The current reality for AI coding agents

Most teams hand Devin a long‑lived service principal or a static database password and let the agent connect directly to Azure resources. The credential is stored in a secret manager, checked into CI pipelines, or even baked into container images. Because the connection goes straight from the agent to the target, there is no visibility into which SQL statements or kubectl commands are executed. If Devin makes a mistake, the damage can spread before anyone notices, and there is no replayable log to investigate.

Why production access alone isn’t enough

Identity and token provisioning, what we call the setup, determines who Devin pretends to be. An OIDC token or a service‑account role can restrict which Azure subscription the agent may touch, but the token never enforces what the agent does once the network path is open.
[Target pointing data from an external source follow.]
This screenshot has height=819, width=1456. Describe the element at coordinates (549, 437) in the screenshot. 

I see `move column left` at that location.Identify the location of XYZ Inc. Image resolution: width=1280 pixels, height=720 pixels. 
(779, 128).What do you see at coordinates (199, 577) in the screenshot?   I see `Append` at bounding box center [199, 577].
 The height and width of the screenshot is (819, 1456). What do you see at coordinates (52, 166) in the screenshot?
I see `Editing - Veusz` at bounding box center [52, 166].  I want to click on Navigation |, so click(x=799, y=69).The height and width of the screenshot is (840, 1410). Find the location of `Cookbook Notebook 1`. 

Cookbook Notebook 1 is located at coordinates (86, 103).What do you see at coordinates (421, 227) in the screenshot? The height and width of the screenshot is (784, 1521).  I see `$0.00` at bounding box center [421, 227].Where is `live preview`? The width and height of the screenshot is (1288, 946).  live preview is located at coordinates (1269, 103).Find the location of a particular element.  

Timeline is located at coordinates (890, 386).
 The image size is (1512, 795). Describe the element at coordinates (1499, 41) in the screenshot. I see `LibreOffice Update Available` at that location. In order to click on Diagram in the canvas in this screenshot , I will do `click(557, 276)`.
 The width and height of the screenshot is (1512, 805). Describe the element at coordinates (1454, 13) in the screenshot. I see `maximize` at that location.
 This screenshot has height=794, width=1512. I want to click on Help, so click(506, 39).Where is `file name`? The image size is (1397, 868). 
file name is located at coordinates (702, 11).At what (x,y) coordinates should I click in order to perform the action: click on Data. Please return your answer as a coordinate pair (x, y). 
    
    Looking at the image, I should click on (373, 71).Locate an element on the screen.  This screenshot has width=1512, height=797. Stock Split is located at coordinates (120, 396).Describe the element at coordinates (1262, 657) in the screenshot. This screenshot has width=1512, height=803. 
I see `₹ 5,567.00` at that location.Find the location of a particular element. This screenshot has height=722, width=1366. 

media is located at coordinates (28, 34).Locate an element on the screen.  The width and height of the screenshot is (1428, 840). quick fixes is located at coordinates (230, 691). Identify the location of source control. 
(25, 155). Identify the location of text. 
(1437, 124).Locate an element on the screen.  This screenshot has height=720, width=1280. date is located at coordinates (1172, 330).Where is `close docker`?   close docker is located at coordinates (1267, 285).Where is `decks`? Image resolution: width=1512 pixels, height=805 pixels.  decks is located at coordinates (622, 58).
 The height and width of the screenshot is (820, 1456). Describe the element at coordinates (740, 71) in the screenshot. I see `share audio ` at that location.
The request still reaches the database or Kubernetes API directly, bypassing any guardrails, inline masking, or human approval. Without a control point in the data path, you cannot audit individual commands, block dangerous operations, or redact sensitive fields in responses.

Introducing a gateway in the data path

To close the gap, place a Layer 7 gateway between the identity layer and the Azure target. hoop.dev is built exactly for that purpose. The gateway runs as a network‑resident agent near the resource and becomes the sole entry point for every Devin request. Identity is still handled by your existing OIDC or SAML provider, but hoop.dev validates the token, extracts group membership, and then decides whether the request may proceed.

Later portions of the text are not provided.